Stability of many-body localization in Floquet systems

TL;DR

This paper investigates the stability of many-body localization in disordered Floquet systems, demonstrating that finite size effects are less severe than in traditional models, and providing evidence for a phase transition with a critical exponent near 2.

Contribution

The study introduces a polynomially filtered exact diagonalization method for Floquet systems and shows reduced finite size effects in MBL transition analysis compared to conventional models.

Findings

Finite size effects are less severe in Floquet models.

Consistent signatures of MBL transition observed across indicators.

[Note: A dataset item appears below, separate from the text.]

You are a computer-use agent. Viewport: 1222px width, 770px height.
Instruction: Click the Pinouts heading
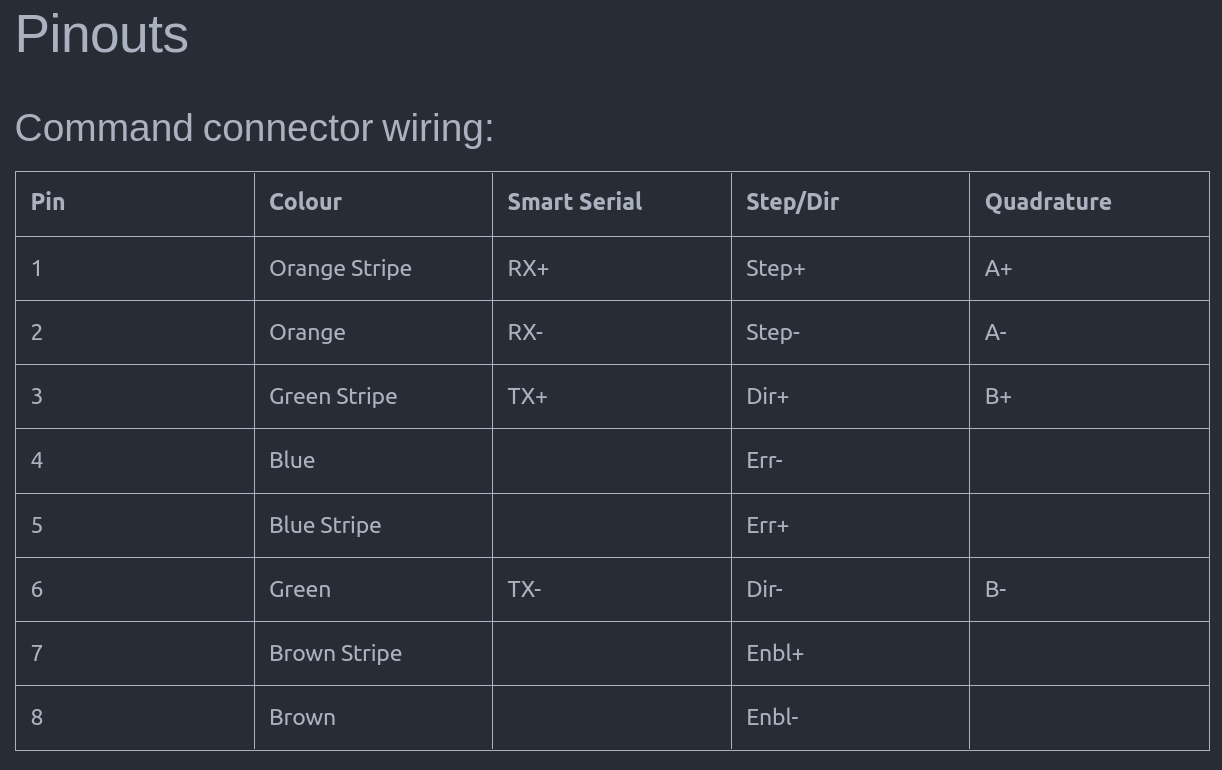[102, 35]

Critical exponent near 2 supports Harris criterion.

Abstract

We study many-body localization (MBL) transition in disordered Floquet systems using a polynomially filtered exact diagonalization (POLFED) algorithm. We focus on disordered kicked Ising model and quantitatively demonstrate that finite size effects at the MBL transition are less severe than in the random field XXZ spin chains widely studied in the context of MBL. Our conclusions extend also to other disordered Floquet models, indicating smaller finite size effects than those observed in the usually considered disordered autonomous spin chains. We observe consistent signatures of the transition to MBL phase for several indicators of ergodicity breaking in the kicked Ising model. Moreover, we show that an assumption of a power-law divergence of the correlation length at the MBL transition yields a critical exponent $\nu \approx 2$, consistent with the Harris criterion for 1D disordered systems.